* Your goal *
Report back every line of the entries that contains "Ceza", exactly as written.

Provided data: Begin

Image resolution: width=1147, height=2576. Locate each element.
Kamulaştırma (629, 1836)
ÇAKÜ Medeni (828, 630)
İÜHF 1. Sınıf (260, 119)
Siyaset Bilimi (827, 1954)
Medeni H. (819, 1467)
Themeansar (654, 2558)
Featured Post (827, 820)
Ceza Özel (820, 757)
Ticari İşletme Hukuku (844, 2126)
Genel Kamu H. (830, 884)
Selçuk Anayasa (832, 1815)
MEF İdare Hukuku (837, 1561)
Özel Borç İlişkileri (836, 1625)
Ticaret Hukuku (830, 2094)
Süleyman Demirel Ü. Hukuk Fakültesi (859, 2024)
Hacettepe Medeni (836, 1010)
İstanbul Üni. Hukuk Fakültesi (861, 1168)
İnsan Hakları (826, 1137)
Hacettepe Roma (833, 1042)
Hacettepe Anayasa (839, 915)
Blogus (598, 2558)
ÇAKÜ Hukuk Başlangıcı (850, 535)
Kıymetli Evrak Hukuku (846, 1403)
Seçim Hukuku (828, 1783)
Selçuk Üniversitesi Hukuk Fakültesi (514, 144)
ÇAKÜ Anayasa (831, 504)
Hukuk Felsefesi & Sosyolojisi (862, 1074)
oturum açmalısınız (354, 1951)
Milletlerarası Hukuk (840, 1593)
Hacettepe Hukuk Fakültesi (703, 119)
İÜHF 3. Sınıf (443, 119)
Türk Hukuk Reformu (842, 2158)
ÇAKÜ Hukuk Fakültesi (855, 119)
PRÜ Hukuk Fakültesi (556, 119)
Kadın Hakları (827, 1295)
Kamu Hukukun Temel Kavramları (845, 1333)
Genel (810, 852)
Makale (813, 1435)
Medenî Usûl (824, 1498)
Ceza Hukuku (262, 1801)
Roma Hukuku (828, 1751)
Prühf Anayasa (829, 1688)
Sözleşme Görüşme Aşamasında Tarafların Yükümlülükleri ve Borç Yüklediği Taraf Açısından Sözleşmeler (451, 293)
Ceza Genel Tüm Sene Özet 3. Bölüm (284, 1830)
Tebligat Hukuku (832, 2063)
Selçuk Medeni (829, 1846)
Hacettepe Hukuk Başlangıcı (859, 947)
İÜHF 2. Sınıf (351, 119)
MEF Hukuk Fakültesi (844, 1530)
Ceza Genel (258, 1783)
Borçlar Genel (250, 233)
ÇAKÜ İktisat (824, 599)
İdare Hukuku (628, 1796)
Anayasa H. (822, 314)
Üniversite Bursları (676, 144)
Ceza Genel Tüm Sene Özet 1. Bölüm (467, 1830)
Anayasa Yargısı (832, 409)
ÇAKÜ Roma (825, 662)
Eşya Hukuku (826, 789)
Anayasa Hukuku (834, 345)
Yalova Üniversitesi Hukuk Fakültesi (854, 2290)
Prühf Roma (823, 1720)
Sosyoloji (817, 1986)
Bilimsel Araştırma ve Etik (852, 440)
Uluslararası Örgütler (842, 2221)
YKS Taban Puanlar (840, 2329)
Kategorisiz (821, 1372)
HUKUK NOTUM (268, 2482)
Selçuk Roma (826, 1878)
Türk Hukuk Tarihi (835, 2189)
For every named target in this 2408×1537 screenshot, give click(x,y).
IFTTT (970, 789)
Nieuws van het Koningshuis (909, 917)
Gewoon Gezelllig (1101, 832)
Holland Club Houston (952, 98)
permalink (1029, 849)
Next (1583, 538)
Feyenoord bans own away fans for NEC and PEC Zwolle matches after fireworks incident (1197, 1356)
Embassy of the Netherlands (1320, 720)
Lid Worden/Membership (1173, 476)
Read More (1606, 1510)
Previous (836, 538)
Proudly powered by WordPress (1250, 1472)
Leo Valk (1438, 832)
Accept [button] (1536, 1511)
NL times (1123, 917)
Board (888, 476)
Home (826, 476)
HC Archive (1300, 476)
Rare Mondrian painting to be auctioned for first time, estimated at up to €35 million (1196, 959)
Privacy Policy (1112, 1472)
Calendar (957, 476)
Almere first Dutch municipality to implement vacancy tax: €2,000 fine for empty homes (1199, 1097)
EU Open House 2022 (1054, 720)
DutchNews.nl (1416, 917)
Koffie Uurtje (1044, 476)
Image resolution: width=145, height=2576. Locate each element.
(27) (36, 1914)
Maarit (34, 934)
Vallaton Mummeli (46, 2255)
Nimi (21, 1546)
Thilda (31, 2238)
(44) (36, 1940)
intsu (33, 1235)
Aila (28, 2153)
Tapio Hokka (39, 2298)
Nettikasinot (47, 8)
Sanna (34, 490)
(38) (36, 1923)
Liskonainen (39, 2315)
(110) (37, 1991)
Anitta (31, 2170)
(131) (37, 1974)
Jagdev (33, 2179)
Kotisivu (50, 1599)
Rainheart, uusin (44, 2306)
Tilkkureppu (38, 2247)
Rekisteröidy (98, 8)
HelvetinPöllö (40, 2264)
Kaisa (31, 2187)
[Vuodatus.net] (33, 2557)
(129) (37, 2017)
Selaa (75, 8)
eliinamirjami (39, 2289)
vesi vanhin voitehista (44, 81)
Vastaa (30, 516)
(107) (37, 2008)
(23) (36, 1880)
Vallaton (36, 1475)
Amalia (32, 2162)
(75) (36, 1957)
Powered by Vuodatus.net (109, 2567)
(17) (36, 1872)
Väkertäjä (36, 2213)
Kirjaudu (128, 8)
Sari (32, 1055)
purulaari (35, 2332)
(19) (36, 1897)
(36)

Provided data: End

* Answer to the exercise *
Ceza Özel (820, 757)
Ceza Hukuku (262, 1801)
Ceza Genel Tüm Sene Özet 3. Bölüm (284, 1830)
Ceza Genel (258, 1783)
Ceza Genel Tüm Sene Özet 1. Bölüm (467, 1830)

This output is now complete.